サブブログを更新するつもりで書いていましたが、微妙に自分の中で "ひとこと" "メモ" の範囲を超えた気がしたので、こっちに載せることにします。







moganbo氏の「淡々と進む東方」(「東方淡々面」)シリーズの最新作。動画では久々な……作業労力を考えるとむしろハイペースと言うべきかもしれませんが、ともあれ9ヶ月ぶり、しかも前作「首無し」が、えっこれで終わり、というオチだったこともあって、なおさら久々な感じ、やっと帰ってきた感じがする新作です、個人的には。いや、パターンとしては今回も似たようなオチなんですけどね。

今さらのようですが、この人のテキストって、場面場面の会話を切り出して見れば、ごくシンプルに "ボケとツッコミ" の形なんだなあ、と思いました。ただ、そのボケ役の話の聞かせぶりに無二の個性があるんですね。ボケ役本人の中では言動にすべて一貫した筋が通っていて、そして自分でその筋を明晰に説得的に説明できるのだけれど、その言動につきあわされる側からするとどうにもはた迷惑である、という。
そこで、聞き手役が霧雨魔理沙だったり因幡てゐだったりすると、ある面では常識的に見える奴も別の面ではどっこいどっこいに非常識、というオチになるし、アリス・マーガトロイドや八坂神奈子だと、聞き手役が振り回されて途方にくれる、というオチになる。どちらにせよ、常識が違う人間同士が一緒に居ることによる理不尽さ、というのが話の基本的な枠組みなので、さじ加減と読者の側の感受性次第で、読者的には着地点が消化不良に感じられることが時々あるし、これからもそういうことは起こり得るのでしょう。
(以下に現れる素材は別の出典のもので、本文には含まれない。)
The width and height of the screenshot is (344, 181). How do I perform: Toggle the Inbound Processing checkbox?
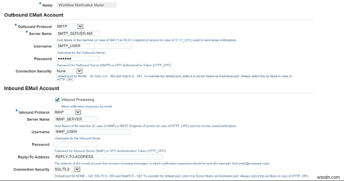(x=57, y=100)
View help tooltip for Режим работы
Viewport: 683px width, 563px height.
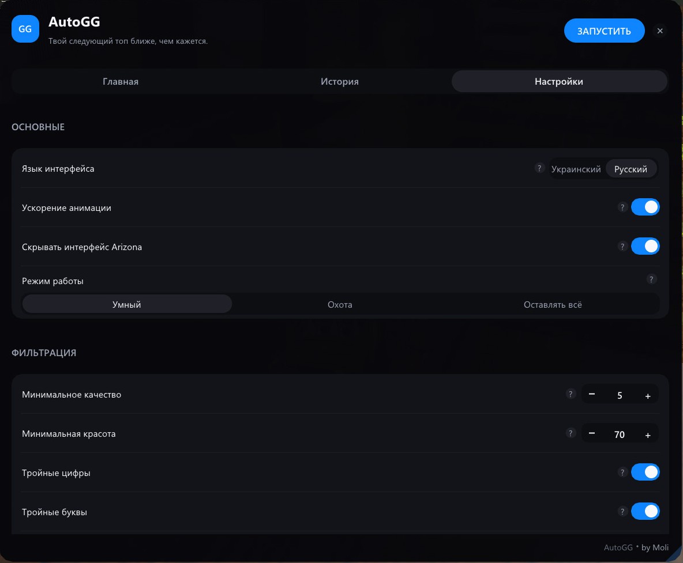coord(651,279)
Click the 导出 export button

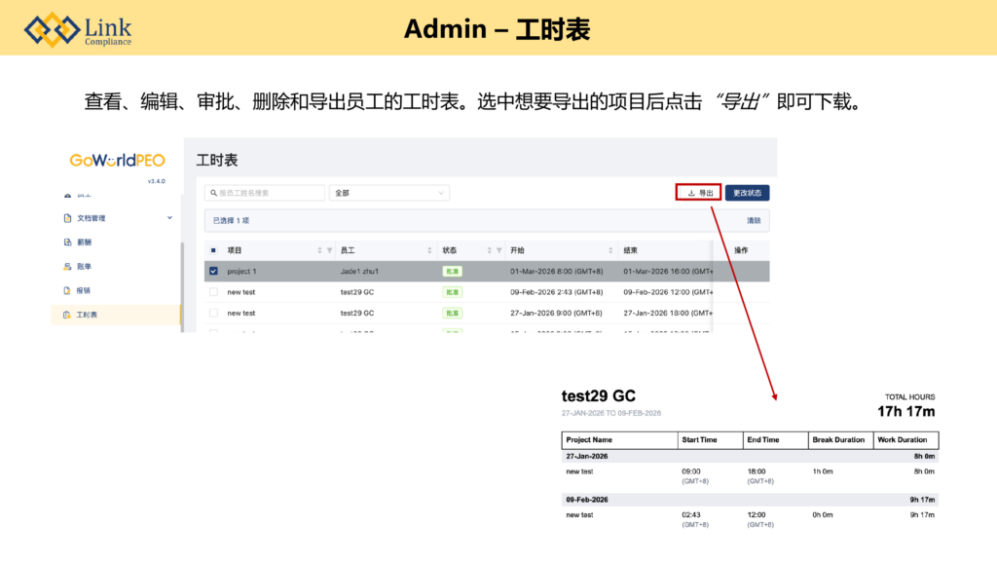coord(698,193)
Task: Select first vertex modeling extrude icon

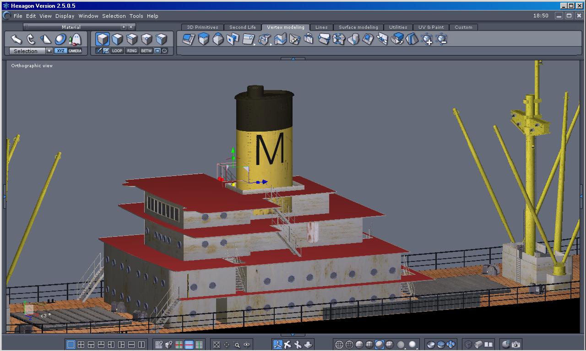Action: tap(189, 40)
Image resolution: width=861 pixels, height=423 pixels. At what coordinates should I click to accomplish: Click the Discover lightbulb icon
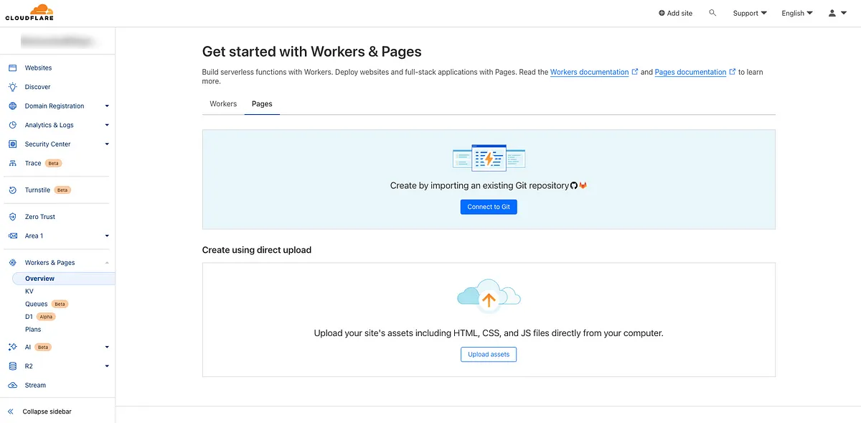(x=12, y=87)
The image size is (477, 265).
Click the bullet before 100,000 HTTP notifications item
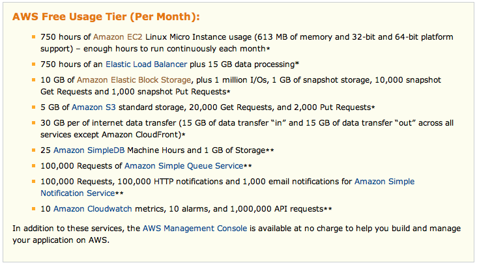click(33, 182)
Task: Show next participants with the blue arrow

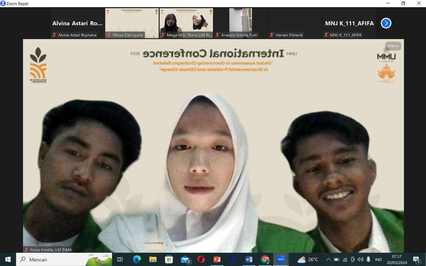Action: [386, 23]
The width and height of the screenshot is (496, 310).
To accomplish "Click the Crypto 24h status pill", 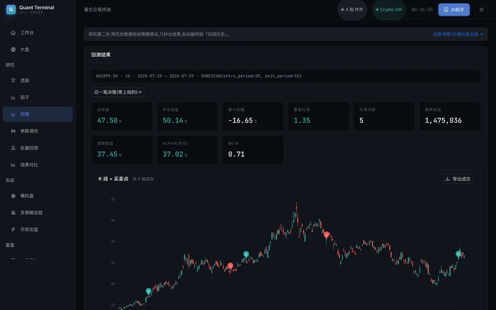I will pos(389,10).
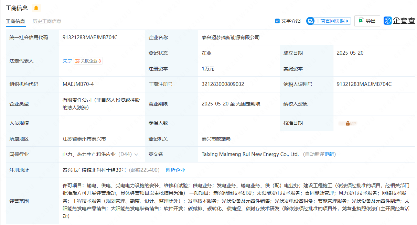Click the 企查查 logo
417x225 pixels.
(x=399, y=21)
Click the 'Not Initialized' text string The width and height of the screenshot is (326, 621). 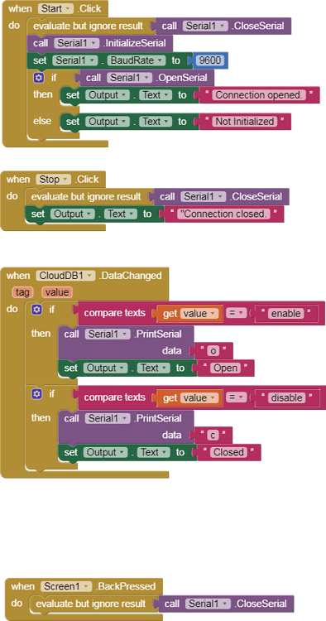(x=245, y=122)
また、"ボケとツッコミ" 以外に多用される手法として ”謎かけ” と"再解釈"があって、”謎かけ”は「ドライバー」や「ゴルゴンゾーラ」のように、一見不可思議な結末を先に提示して、どうしてそうなったかの過程を見せていく。"再解釈" は、「は行」や「ザク×アリ」のように、現実世界の事物を幻想郷の住人が幻想郷の常識に則って解釈したらどうなるか、とか、「首無し」でのメディスン・メランコリーみたいに、東方キャラがどんな構造をもった生命でどんな生態をしているかをリアルに想像したらどうなるか、とか。
この二つの手法はしばしば複合して使われるし、先の、ボケ役の語りがどう面白いか、という話とも密接に関わっていて、つまりは、物事に対して普通とは違う角度から光を当てる、同じものをさまざまな視点から捉え直す、という思考がこの作者のお話作りの基本なんですね……と結論までたどり着くと、なんだ誰でも動画を見れば一目瞭然の話じゃないか、となって、得々と書いてきた私自身ががっかりするわけです。まあ、ブログを書いている時は、だいたいいつもそんな感じなんですけれども。